## YOUR GOAL
Nothing below is to be printed except the lines between the line holding "This screenshot has width=1212, height=753." and the line holding "Toggle Payment Received legend in Cash Flow", inclusive, each exactly as it appears.

## SOURCE INFORMATION
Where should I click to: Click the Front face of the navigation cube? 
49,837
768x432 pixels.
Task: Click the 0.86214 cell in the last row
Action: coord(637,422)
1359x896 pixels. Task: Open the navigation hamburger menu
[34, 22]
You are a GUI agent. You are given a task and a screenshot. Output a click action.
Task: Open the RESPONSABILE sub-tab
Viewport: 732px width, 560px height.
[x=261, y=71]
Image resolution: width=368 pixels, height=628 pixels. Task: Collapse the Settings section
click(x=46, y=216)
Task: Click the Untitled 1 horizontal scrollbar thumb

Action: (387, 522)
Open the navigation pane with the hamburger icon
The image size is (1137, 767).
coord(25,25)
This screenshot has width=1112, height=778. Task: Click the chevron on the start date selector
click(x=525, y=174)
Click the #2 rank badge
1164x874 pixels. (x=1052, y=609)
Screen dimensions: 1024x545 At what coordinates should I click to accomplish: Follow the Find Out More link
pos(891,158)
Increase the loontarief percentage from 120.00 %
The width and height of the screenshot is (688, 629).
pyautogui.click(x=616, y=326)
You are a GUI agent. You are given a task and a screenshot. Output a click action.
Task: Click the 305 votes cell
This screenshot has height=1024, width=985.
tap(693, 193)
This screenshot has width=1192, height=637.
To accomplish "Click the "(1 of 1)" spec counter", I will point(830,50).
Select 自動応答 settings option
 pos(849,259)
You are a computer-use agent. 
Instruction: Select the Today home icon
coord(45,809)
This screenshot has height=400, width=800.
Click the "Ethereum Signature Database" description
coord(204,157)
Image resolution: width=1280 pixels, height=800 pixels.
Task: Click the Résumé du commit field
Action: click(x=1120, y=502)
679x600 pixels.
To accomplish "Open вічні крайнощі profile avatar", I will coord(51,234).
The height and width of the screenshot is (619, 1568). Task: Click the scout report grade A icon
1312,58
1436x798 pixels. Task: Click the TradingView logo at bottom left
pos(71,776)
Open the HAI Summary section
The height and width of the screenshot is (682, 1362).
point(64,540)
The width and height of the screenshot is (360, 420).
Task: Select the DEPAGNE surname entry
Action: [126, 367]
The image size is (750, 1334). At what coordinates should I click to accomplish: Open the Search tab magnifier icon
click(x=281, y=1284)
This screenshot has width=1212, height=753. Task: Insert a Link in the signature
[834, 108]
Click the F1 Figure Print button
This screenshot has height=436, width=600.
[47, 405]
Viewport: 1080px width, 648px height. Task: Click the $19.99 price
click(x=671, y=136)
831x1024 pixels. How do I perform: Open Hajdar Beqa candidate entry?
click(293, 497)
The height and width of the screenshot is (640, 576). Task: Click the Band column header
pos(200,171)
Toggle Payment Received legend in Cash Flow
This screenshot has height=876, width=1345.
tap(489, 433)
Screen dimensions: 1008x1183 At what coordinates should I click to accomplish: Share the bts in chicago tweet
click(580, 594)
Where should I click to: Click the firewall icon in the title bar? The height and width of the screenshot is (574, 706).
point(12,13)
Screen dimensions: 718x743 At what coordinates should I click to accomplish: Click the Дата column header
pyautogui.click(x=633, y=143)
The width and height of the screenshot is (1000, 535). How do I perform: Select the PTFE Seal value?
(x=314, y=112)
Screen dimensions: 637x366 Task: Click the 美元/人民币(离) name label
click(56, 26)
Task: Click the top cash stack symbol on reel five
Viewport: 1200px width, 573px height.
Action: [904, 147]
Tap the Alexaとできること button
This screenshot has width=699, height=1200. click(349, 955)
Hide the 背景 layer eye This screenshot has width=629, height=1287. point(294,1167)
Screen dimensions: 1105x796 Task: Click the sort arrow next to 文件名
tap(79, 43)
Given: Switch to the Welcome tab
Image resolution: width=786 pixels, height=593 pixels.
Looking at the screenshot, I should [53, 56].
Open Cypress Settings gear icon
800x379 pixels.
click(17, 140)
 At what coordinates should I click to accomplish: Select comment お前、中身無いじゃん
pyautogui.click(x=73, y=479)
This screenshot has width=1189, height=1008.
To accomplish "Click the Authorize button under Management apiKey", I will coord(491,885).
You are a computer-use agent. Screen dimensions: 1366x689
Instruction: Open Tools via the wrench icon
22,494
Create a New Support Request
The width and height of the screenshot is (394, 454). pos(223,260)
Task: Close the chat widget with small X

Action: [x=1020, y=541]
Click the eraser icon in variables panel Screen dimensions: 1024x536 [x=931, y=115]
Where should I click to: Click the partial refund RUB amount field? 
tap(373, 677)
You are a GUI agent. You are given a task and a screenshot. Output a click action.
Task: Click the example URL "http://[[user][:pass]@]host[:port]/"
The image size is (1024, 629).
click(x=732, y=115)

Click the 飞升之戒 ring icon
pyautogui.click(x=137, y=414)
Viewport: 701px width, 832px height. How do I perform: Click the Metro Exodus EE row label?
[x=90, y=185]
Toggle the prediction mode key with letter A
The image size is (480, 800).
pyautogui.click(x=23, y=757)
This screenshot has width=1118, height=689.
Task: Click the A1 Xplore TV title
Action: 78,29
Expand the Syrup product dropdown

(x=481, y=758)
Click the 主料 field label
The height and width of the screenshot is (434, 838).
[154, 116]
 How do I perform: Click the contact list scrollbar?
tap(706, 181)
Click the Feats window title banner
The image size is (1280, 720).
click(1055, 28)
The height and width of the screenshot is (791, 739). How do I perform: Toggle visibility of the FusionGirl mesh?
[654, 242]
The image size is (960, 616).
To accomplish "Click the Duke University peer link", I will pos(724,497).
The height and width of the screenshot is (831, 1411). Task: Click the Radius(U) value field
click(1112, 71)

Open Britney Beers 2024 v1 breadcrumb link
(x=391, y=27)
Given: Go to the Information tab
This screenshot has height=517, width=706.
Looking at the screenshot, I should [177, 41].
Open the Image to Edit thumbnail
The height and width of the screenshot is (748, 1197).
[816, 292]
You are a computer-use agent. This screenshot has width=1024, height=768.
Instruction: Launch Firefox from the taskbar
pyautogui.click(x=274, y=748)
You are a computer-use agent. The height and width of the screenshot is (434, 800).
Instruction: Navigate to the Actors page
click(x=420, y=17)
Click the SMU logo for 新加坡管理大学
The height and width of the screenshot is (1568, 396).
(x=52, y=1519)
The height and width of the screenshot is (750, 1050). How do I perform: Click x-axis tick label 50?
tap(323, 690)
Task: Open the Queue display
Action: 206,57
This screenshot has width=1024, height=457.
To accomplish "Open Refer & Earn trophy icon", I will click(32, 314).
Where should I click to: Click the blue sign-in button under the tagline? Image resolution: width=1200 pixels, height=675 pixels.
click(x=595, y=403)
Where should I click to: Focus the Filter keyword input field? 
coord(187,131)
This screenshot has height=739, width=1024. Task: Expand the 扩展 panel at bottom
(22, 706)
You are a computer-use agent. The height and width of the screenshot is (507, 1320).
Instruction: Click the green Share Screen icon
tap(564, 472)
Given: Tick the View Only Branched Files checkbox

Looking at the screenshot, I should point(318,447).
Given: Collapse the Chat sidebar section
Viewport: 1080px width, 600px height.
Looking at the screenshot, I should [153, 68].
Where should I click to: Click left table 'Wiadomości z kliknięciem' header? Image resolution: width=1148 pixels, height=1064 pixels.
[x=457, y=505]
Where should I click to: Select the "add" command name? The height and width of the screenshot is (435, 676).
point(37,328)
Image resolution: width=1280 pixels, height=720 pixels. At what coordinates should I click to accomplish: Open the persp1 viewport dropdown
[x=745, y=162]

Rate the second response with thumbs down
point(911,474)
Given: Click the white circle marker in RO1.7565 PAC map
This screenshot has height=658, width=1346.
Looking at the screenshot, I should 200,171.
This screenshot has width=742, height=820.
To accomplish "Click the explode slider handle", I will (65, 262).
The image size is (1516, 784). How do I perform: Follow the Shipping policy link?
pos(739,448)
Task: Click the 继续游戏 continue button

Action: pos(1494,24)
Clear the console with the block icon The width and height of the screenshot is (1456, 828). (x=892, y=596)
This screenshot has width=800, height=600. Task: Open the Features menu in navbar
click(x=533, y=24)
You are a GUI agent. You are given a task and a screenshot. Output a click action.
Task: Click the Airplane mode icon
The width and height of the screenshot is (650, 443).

## ANSWER BOX
This screenshot has width=1212, height=753. Task: Insert a Link in the signature
[834, 108]
Click the F1 Figure Print button
This screenshot has height=436, width=600.
[47, 405]
Viewport: 1080px width, 648px height. Task: Click the $19.99 price
click(x=671, y=136)
831x1024 pixels. How do I perform: Open Hajdar Beqa candidate entry?
click(293, 497)
The height and width of the screenshot is (640, 576). Task: Click the Band column header
pos(200,171)
Toggle Payment Received legend in Cash Flow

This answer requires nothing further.